So i have to prove that this functions is not differentiable at $(0,0)$:
$f(x)= \left\lvert x \right\rvert+\left\lvert y \right\rvert$
Seems pretty obvious, but i don't know how to do it formally, i can prove that the partial derivatives don't exist (i obtain different numbers if a aproach from ($h->0+$) or ($h->0-$)) but i don't know if that is enough to show that the function is not differentiable.
i can decompose the function in 4
$ f(x) = \begin{cases} x+y, & \text{if $x$ > 0 & $y$ > 0} \\\ x-y, & \text{if $x$ > 0 & $y$ < 0} \\\ -x+y, & \text{if $x$ < 0 & $y$ > 0} \\\ -x-y, & \text{if $x$ < 0 & $y$ < 0} \end{cases}$
but then i don't know exactly what to do. Show that the function has different tangent planes in each quadrant? Is that enough?

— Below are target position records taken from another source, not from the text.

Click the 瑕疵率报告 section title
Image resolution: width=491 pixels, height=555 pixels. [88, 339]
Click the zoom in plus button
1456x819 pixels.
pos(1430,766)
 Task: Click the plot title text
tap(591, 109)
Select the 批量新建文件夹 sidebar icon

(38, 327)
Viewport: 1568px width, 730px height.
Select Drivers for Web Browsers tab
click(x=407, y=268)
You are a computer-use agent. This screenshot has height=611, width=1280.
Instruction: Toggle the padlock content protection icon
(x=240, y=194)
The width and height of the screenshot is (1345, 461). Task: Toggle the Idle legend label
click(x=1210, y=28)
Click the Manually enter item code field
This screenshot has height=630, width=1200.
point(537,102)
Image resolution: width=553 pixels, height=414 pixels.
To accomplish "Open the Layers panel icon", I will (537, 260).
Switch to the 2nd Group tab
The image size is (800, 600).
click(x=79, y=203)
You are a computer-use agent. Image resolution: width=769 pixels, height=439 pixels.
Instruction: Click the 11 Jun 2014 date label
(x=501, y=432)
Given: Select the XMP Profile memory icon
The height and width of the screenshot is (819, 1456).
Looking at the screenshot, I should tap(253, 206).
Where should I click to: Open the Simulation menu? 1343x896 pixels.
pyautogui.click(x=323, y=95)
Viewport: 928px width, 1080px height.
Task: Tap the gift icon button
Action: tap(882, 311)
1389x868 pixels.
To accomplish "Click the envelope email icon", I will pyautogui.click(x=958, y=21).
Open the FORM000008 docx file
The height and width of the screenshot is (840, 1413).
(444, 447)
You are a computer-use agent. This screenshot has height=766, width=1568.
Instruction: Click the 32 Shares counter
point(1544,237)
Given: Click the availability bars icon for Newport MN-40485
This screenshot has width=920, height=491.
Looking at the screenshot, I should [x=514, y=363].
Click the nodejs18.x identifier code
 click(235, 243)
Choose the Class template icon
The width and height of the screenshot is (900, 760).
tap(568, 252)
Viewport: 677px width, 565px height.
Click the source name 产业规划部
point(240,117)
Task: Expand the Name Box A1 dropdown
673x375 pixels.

My final question is "Is there a function that is differentiable at a point but it doesn't have partial derivatives at that point?"
If a function is differentiable at a point, then all partial derivatives exist at that point. What fails is the converse: the existence of the partial derivatives is not enough to imply differentiability (continuity of the partial derivatives is).